===== Exercise input
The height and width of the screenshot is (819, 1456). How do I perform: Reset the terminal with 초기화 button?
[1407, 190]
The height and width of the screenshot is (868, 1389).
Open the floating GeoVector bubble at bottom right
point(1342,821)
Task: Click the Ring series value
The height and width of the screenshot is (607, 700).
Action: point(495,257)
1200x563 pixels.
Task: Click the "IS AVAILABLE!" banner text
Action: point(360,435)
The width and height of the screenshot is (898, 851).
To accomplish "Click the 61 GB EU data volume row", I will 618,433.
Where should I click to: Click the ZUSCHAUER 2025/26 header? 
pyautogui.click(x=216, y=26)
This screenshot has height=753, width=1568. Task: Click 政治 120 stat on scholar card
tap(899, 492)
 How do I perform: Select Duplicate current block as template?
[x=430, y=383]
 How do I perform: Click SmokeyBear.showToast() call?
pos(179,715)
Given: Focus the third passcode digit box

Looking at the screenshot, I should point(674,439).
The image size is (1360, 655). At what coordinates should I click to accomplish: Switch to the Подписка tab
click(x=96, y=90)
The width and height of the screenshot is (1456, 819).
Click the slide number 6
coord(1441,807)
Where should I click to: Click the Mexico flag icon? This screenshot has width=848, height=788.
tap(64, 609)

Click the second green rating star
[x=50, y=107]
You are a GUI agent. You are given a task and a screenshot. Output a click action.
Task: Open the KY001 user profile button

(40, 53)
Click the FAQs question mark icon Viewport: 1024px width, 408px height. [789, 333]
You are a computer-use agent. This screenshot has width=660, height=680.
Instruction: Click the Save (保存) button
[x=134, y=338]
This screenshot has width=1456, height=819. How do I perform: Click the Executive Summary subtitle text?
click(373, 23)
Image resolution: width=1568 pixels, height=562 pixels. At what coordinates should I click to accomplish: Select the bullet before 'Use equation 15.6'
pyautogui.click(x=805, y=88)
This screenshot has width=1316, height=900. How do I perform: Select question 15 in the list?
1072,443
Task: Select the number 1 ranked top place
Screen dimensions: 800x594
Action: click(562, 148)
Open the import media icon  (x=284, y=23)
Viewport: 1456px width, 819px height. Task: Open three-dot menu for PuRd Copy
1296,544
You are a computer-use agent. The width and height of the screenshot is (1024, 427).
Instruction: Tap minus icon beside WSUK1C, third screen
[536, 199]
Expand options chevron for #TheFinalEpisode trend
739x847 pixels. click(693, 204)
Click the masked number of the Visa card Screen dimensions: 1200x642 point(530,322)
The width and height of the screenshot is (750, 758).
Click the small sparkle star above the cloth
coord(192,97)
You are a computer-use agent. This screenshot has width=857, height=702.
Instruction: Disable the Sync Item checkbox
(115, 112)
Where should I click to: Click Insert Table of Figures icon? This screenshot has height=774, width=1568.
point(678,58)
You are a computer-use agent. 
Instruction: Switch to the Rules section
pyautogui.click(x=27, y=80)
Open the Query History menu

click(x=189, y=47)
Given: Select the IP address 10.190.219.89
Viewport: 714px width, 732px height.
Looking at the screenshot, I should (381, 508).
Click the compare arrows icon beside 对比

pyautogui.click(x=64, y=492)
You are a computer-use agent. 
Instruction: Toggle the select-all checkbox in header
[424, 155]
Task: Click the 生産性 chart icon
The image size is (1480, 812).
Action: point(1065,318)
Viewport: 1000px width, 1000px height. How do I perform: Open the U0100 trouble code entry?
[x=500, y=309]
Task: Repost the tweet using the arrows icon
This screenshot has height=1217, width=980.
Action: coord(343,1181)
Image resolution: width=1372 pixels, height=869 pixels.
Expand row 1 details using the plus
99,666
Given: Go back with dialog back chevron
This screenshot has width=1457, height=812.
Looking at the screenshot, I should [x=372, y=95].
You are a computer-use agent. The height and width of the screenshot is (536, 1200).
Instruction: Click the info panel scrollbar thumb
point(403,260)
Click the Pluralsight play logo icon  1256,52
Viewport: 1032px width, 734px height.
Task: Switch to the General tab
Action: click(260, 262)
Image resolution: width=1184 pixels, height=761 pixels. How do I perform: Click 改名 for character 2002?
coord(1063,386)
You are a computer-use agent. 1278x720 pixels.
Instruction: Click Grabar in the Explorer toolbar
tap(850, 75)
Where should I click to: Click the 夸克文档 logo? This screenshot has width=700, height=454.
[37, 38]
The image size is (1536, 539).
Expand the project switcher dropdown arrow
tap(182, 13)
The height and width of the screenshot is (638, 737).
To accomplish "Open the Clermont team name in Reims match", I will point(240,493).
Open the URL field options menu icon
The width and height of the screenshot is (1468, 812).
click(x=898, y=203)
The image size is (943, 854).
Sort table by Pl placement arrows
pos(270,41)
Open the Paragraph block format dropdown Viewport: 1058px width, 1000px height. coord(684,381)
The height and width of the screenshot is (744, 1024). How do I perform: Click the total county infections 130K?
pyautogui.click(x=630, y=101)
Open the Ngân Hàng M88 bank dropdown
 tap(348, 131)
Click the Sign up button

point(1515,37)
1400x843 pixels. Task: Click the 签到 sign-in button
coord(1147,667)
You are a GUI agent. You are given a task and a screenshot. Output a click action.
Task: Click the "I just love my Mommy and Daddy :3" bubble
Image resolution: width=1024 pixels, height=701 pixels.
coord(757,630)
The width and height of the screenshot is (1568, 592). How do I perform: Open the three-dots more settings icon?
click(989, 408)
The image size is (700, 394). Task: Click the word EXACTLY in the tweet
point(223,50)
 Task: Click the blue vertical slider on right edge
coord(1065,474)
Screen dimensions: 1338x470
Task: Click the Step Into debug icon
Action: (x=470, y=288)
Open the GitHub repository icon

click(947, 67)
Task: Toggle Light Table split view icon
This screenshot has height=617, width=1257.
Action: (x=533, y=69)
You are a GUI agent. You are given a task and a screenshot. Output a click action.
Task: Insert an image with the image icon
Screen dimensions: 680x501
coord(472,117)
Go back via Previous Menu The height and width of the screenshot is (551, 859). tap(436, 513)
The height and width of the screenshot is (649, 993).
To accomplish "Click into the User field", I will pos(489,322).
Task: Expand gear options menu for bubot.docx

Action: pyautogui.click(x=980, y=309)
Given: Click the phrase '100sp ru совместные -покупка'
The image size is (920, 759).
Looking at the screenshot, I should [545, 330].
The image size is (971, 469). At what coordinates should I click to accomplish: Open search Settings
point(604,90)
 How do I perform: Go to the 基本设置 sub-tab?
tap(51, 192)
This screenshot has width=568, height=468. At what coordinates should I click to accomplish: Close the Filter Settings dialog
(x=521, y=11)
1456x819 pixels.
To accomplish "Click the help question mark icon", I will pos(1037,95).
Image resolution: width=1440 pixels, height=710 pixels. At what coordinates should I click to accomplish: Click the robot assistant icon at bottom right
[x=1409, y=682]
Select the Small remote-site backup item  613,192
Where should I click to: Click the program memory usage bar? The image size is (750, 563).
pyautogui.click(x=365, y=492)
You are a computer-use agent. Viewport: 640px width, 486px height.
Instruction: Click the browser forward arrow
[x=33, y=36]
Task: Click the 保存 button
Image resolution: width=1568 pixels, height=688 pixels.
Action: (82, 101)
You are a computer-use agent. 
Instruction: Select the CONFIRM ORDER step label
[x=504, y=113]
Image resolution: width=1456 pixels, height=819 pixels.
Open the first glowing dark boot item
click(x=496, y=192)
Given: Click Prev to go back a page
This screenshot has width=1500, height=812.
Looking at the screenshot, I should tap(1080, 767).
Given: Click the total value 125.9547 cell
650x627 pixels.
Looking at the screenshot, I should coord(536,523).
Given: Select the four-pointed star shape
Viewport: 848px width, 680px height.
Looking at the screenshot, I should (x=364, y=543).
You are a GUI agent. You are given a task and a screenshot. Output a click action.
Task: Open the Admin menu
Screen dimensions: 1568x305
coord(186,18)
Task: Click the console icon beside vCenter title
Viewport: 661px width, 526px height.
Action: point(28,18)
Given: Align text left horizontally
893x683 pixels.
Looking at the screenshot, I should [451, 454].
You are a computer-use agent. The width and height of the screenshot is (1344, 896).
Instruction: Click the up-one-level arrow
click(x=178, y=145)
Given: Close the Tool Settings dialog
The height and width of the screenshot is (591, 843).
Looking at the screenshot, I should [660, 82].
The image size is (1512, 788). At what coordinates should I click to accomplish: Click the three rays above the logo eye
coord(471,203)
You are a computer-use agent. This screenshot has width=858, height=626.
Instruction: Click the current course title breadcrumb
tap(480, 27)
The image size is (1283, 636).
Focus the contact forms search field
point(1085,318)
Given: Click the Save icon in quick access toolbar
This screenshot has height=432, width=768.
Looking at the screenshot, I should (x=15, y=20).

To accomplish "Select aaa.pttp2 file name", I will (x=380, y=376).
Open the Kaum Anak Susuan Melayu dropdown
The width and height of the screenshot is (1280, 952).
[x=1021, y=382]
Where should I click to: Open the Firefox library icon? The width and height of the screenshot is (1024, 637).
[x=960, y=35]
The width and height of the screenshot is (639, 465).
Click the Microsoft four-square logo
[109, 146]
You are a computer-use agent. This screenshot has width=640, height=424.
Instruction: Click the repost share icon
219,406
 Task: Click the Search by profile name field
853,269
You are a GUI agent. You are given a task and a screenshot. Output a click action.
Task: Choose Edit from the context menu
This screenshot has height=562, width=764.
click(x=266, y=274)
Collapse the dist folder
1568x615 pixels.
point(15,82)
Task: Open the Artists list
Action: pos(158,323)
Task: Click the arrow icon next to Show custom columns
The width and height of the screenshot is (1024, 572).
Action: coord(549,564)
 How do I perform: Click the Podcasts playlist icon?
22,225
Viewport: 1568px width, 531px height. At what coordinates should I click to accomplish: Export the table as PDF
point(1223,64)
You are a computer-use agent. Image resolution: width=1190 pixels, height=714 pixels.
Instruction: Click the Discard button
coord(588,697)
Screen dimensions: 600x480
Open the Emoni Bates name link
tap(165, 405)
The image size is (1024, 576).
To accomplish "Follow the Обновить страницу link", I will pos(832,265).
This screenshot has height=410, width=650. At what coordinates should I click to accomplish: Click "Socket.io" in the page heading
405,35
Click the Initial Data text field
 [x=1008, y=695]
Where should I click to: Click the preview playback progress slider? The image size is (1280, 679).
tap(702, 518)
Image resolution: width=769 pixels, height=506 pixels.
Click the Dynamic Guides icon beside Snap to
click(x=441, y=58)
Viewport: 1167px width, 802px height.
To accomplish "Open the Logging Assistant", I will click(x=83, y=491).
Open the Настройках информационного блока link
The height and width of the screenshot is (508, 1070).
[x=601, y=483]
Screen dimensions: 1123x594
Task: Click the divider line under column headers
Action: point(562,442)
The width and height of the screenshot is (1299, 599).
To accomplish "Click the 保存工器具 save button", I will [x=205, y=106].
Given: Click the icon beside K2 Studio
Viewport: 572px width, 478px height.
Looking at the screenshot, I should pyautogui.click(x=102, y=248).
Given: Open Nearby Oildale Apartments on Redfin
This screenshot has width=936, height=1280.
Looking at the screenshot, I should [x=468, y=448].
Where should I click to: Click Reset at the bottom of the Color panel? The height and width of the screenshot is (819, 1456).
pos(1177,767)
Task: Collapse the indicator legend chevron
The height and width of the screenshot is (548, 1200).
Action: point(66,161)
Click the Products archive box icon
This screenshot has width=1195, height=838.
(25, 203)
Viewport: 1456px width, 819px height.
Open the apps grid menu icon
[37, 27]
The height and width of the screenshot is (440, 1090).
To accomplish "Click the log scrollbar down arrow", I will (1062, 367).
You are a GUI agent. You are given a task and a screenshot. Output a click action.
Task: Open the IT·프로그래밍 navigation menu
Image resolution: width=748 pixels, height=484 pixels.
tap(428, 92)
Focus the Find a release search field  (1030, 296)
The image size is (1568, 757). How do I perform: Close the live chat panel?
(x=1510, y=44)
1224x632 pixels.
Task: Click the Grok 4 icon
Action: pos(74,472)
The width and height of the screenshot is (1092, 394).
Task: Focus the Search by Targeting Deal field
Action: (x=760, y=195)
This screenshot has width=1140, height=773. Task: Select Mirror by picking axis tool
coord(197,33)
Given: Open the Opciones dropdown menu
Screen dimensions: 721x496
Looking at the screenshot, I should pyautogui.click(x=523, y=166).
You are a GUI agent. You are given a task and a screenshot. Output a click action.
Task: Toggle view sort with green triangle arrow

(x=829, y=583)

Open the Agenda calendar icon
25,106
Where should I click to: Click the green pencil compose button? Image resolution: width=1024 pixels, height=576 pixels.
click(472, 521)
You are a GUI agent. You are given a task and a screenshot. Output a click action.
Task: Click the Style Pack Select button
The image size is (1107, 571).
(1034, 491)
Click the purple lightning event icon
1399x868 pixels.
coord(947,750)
==========
▸ Objective
Reproduce the items between the line containing "Task: Toggle Light Table split view icon" and the line containing "coord(472,117)", inclusive, with all requests kept, and add 89 to every coordinate in the answers.

▸ Expected answer
Task: Toggle Light Table split view icon
This screenshot has height=617, width=1257.
Action: (x=622, y=158)
You are a GUI agent. You are given a task and a screenshot. Output a click action.
Task: Insert an image with the image icon
Screen dimensions: 680x501
coord(561,206)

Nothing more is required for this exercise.